■ Assignment ■
Look below for the line that contains "Given: Toggle fullscreen mode", then quote it and all the lines after it, exactly, with the pictures left out.

Saved data entries

++++++++++

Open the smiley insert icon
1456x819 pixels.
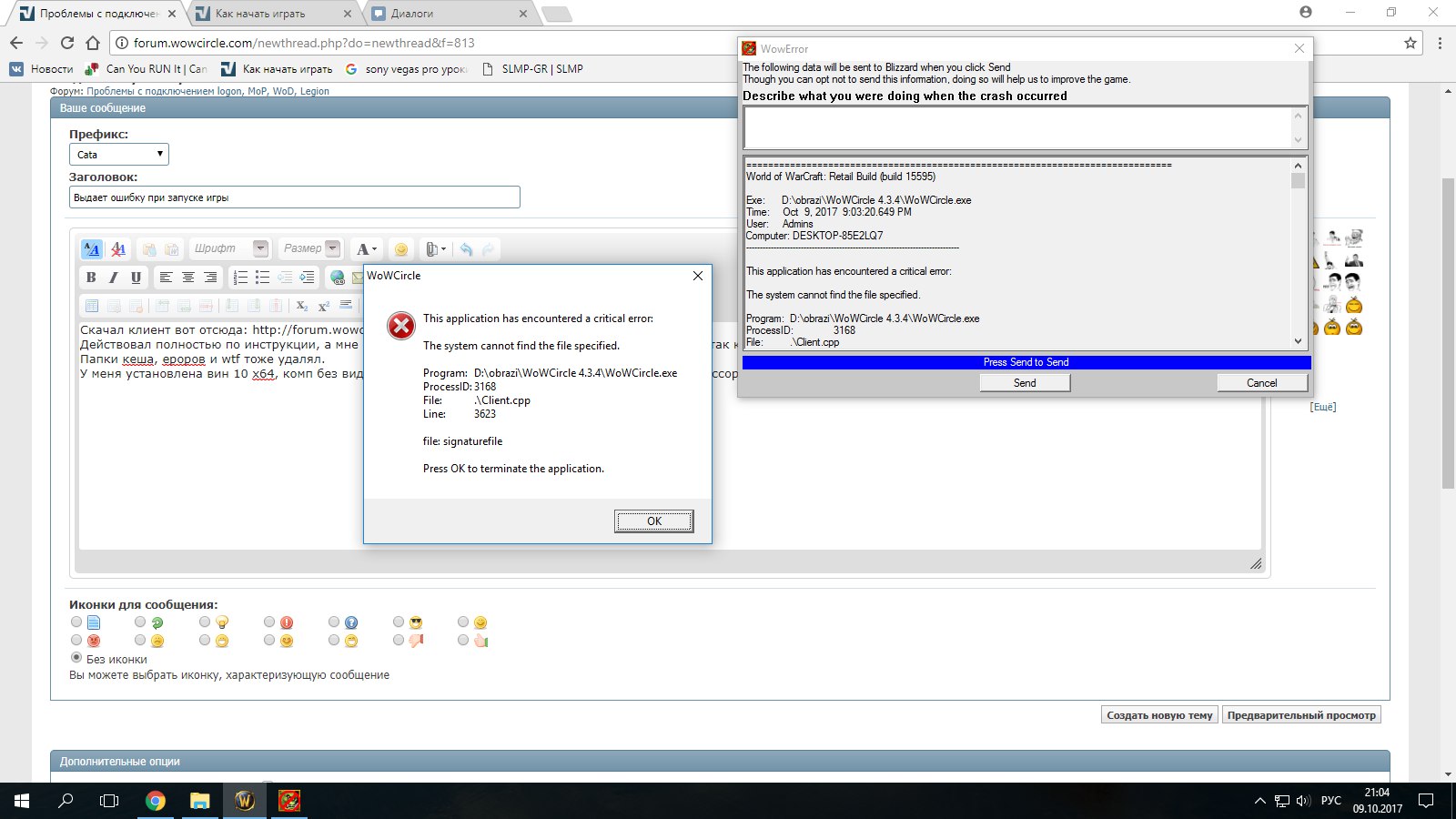pyautogui.click(x=401, y=249)
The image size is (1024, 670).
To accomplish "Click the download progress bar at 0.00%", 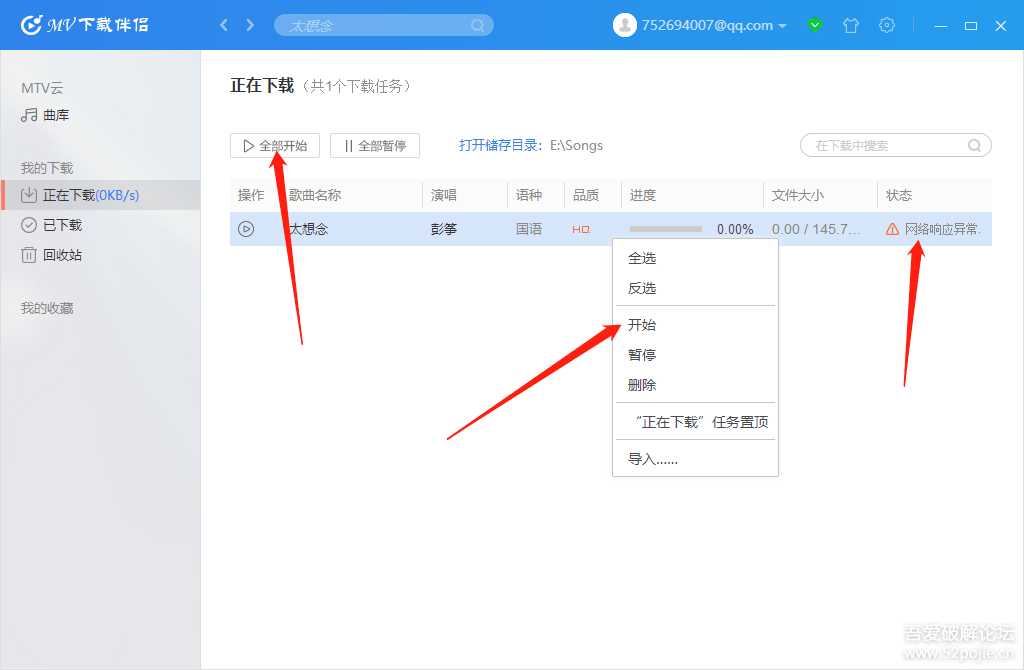I will coord(665,229).
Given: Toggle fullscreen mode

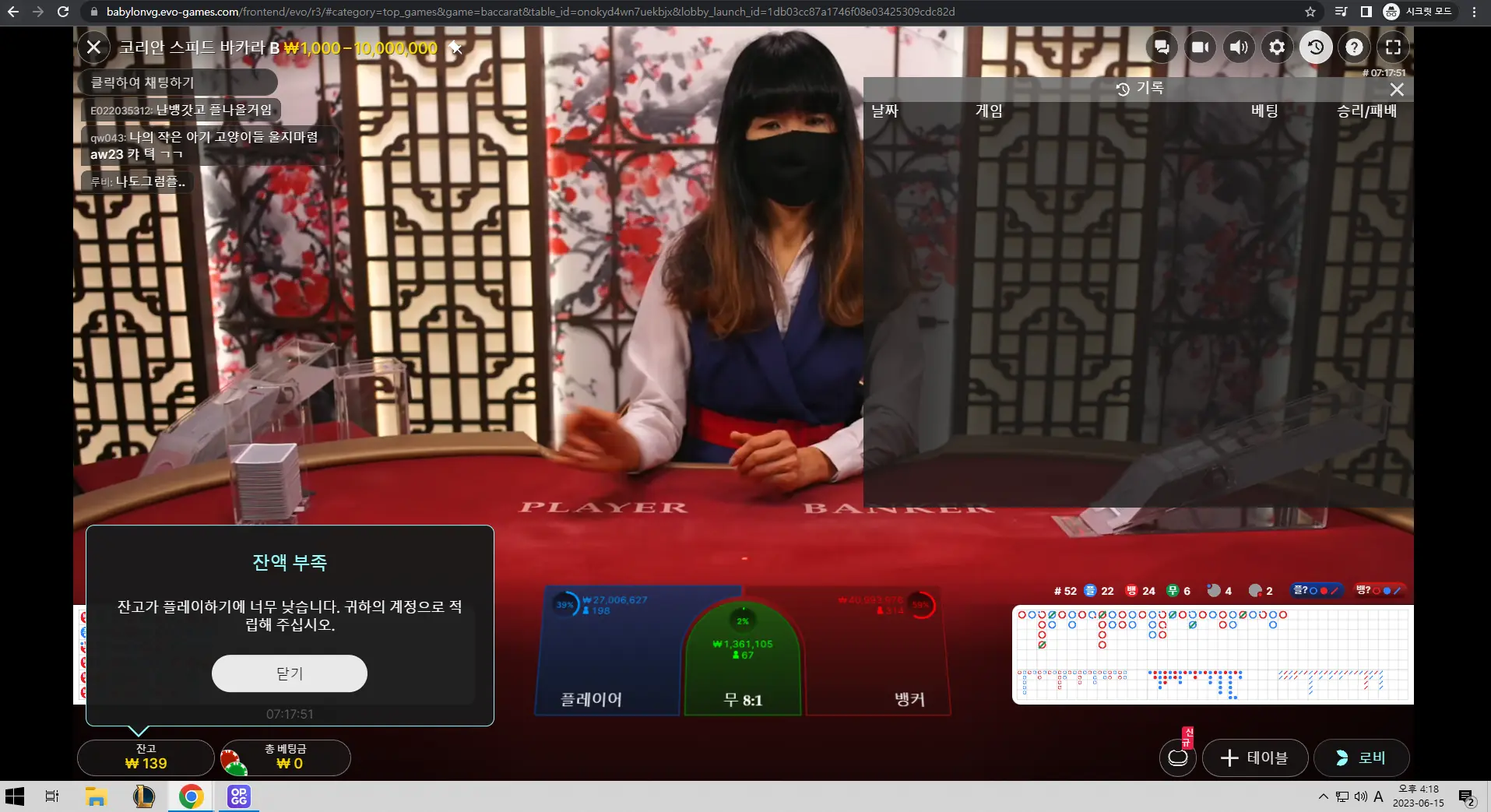Looking at the screenshot, I should 1393,47.
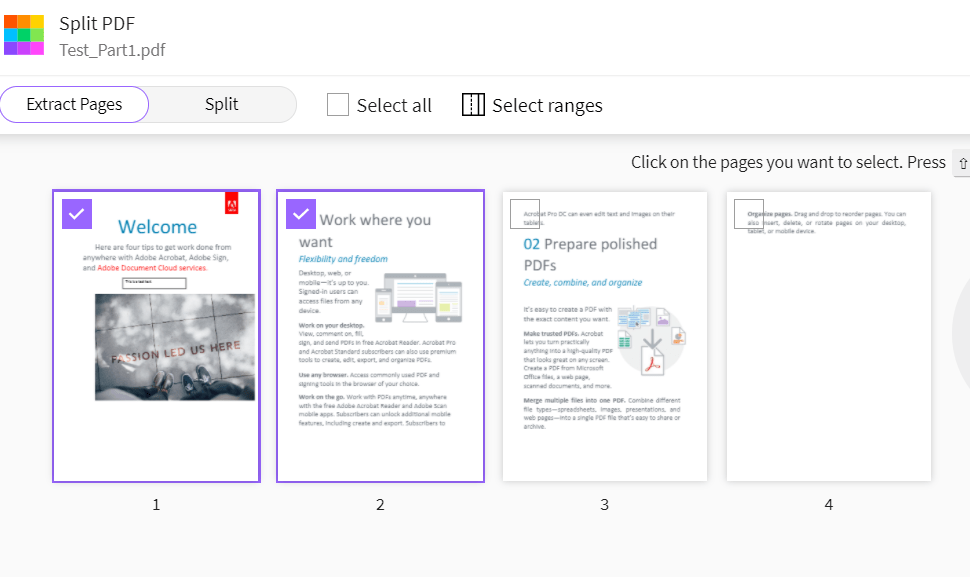Select the Extract Pages tab

(74, 104)
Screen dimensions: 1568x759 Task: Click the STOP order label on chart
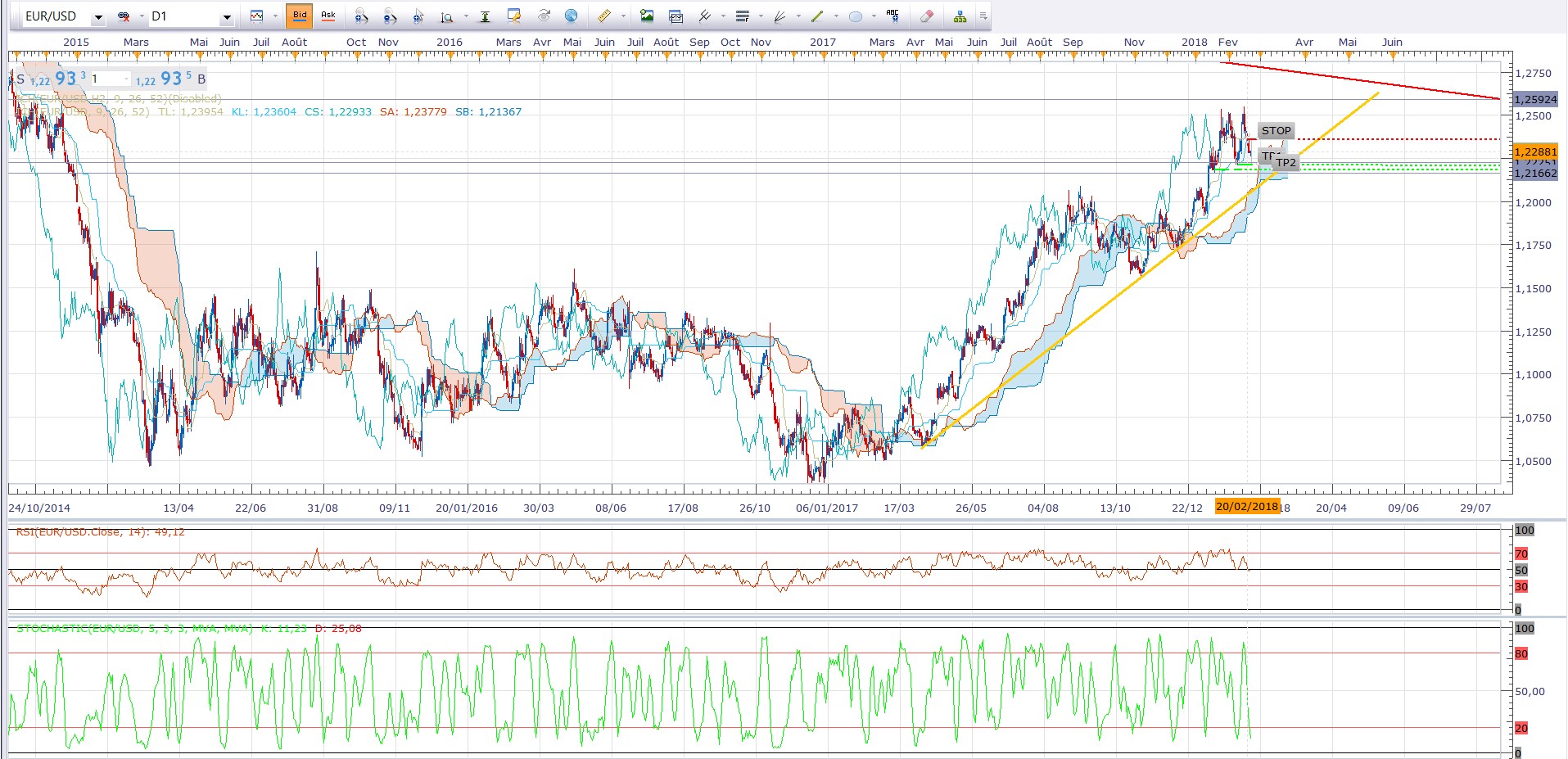[1276, 131]
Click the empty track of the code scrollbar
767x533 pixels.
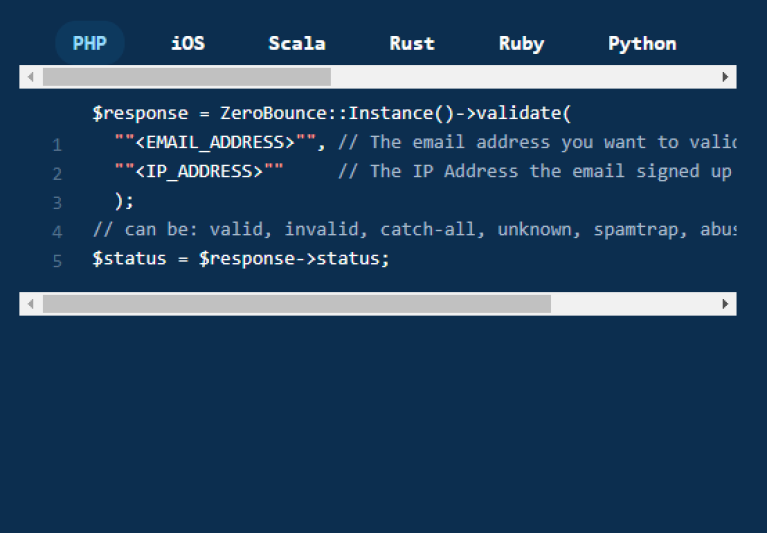click(632, 304)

++++++++++

■ Reply ■
Given: Toggle fullscreen mode

Looking at the screenshot, I should 1393,47.
Select the Extract Pages tab

(74, 104)
Screen dimensions: 1568x759 Task: Click the STOP order label on chart
[1276, 131]
Click the empty track of the code scrollbar
767x533 pixels.
click(632, 304)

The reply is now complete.